5. Conditions of the Obligations of the Underwriters. The obligations
of the several Underwriters to purchase and pay for the Firm Shares on the Firm
Closing Date and the Option Shares on the Option Closing Date will be subject,
in their discretion, to the truth and accuracy of the representations and
warranties on the part of the Company herein at and as of the applicable Closing
Date, to the truth and accuracy of the written statements of Company officers
made pursuant to the provisions hereof at and as of the applicable Closing Date,
to the performance by the Company of its obligations hereunder and to the
following additional conditions precedent:
(a) The Representatives shall have received a letter, dated the
applicable Closing Date, of Deloitte & Touche, Registeraccountants, in form
and substance satisfactory to the Representatives, to the effect set forth
in Annex B hereto.
(b) The Prospectus shall have been filed with the Commission pursuant
to Rule 424(b) of the Act within the applicable time period prescribed for
such filing by the Rules and Regulations and in accordance with Section
4(a) of this Agreement. No stop order suspending the effectiveness of the
Registration Statement or the ADS Registration Statement or of any part
thereof shall have been issued and no proceedings for that purpose shall
have been instituted or shall have been threatened by the Commission. All
requests for additional information on the part of the Commission shall
have been complied with to the Representatives' reasonable satisfaction.

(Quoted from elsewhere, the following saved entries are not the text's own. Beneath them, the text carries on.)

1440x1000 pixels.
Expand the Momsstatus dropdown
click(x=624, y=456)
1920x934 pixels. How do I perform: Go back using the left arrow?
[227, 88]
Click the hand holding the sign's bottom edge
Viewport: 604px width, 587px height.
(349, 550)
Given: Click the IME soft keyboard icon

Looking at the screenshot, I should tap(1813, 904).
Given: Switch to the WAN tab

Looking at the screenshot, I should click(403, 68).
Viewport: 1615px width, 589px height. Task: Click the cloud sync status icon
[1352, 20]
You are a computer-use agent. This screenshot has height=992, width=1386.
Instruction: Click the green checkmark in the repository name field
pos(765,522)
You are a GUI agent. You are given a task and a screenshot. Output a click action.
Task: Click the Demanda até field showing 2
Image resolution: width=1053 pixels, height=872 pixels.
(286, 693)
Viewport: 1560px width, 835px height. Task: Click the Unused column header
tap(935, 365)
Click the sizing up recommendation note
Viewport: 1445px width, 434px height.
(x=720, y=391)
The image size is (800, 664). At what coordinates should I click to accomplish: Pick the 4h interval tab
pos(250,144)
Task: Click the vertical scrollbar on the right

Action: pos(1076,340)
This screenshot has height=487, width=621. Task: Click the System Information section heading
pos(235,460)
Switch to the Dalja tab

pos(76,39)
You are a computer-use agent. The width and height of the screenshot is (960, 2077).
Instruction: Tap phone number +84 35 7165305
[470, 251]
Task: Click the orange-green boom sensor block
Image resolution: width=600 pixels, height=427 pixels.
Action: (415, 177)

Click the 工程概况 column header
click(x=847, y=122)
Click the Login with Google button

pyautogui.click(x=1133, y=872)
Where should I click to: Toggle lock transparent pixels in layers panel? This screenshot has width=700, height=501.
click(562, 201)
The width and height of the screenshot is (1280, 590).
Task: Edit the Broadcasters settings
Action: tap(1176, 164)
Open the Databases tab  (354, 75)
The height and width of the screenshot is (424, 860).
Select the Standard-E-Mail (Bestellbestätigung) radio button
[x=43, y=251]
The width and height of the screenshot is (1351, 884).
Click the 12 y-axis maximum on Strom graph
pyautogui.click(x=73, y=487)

(c) Subsequent to the execution of the Terms Agreement, there shall
not have occurred (i) any downgrading in the rating of any debt securities
of the Company by any "nationally recognized statistical rating
organization" (as defined for purposes of Rule 436(g) of the Rules and
Regulations), or any public announcement that any such organization has
under surveillance or review its rating of any debt securities of the
Company, with possible negative implications; (ii) any suspension for more
than two hours or material limitation in trading in securities generally on
the NYSE or the AEX; (iii) any suspension for more than two hours or
material limitation in trading in the Company's securities on the NYSE or
the AEX; (iv) any general moratorium on commercial banking activities in
New York or Amsterdam declared by the relevant authorities; (v) a change or
development involving a prospective change in Dutch taxation affecting the
Company, the Shares or the ADSs or the transfer thereof or the imposition
of exchange controls by the United States or The Netherlands, or any
outbreak or escalation of hostilities in which the United States or The
Netherlands is involved, any declaration of war or a national emergency by
the United States or The Netherlands, if the effect of any such event
specified in this clause (v) in the judgment of the Representatives, makes
it impracticable or inadvisable to proceed with the public offering or the
delivery of the Offered Shares being delivered at the relevant Closing Date
on the terms and in the manner contemplated in the Prospectus; or (vi) the
occurrence of any material adverse change in the existing financial,
political or economic conditions in the United States, The Netherlands or
elsewhere which, in the judgment of the Representatives, would materially
and adversely affect the financial markets or the market for the Offered
Shares and other equity securities.
(d) (i) Neither the Company nor any of the Significant Subsidiaries
shall have sustained since the date of the latest audited financial
statements included or incorporated by reference in the Prospectus any loss
or interference with its business from fire, explosion, flood or other
calamity, whether or not covered by insurance, or from any labor dispute or
court or governmental action, order or decree, otherwise than as set forth
or contemplated in the Prospectus, and (ii) since the respective dates as
of which information is given in the Prospectus there shall not have been
any change in the capital stock or consolidated long-term debt of the
Company or any change, or any development involving a prospective change,
in or affecting the general affairs, financial position, shareholders'
equity or results of operations of the Company and its subsidiaries taken
as a whole or the officers and directors of the Company, otherwise than as
set forth or contemplated in the Prospectus, the effect of which, in any
such case described in clause (i) or (ii), is in the judgment of the
Representatives, after consultation with the Company if practicable, so
material and adverse to the Company and its subsidiaries taken as a whole
as to make it impracticable or inadvisable to proceed with the public
offering or the delivery of the Offered Shares being delivered at the
Closing Date on the terms and in the manner contemplated in the Prospectus.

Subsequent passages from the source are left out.